By Stephen Daniells contact

- Last updated on GMT

Image © Creativeye99 / Getty Images
Image © Creativeye99 / Getty Images

Related tags: SARMs, Fda

Another defendant in the Blackstone Labs steroids enforcement action was convicted in a Florida court last week.

James Boccuzzi, 37, of Boca Raton, FL, was convicted of one count of conspiracy to defraud the US Food and Drug Administration (FDA) and one count of conspiracy to distribute controlled substances and could face 15 years in prison.

Boccuzzi is the 11th defendant convicted in connection with Blackstone Labs LLC, a Boca Raton company that sold millions of dollars of products labeled as dietary supplements.

The original 14-count indictment​ was handed down by a grand jury in US District Court for the Southern District of Florida in 2019, alleging that the defendants sold products that contained anabolic steroids and other illegal ingredients. The list of illegal ingredients contained in the products included SARMs (selective androgen receptor modulators), pro-hormones, the synthetic stimulants DMAA, DMBA, and “nootropic” picamilon, which has been ruled by FDA to not be a legal dietary ingredient.

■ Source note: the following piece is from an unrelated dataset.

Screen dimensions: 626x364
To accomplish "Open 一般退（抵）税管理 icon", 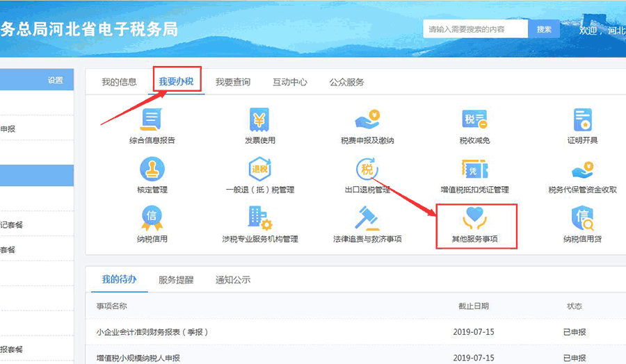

Evidence presented at trial established that the steroid products sold by Blackstone Labs and affiliated companies became illegal controlled substances in December 2014 under a new federal law, the Designer Anabolic Steroid Control Act, which amended the Controlled Substances Act.

Evidence at trial established that despite knowing about the law and its impact on the legality of Blackstone’s steroid products, Boccuzzi, who was Blackstone’s director of sales, and his co-conspirators continued selling the products for more than 18 months.

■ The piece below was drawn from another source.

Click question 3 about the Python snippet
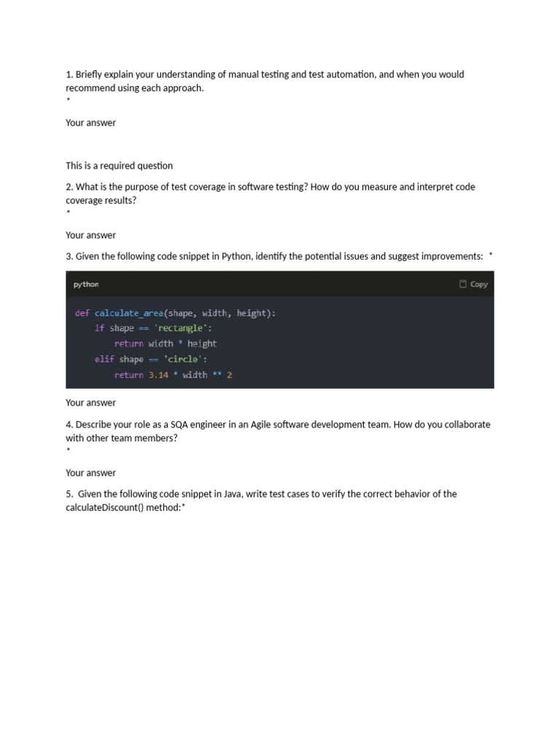560x747 pixels. 274,256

“It is illegal to sell drugs and controlled substances as dietary supplements,”​ said Acting Assistant Attorney General Brian M. Boynton of the Justice Department’s Civil Division. “The department will work with its law enforcement partners to prosecute individuals and companies that market potentially dangerous products, such as designer steroids, in violation of the Controlled Substances Act and the Federal Food, Drug and Cosmetic Act.”  

“Products mislabeled as dietary supplements can pose a serious risk to the health of U.S. consumers,”​ said Special Agent in Charge Justin C. Fielder of the FDA Office of Criminal Investigations (FDA-OCI) Miami Field Office. “We will continue to investigate and bring to justice those who jeopardize the public health by selling violative products.”

Boccuzzi was remanded to the custody of the U.S. Marshals following trial, and he is scheduled to be sentenced on Feb. 17, 2022, in Fort Lauderdale before U.S. District Judge William P. Dimitrouleas of the Southern District of Florida. Boccuzzi faces a maximum penalty of 15 years in prison.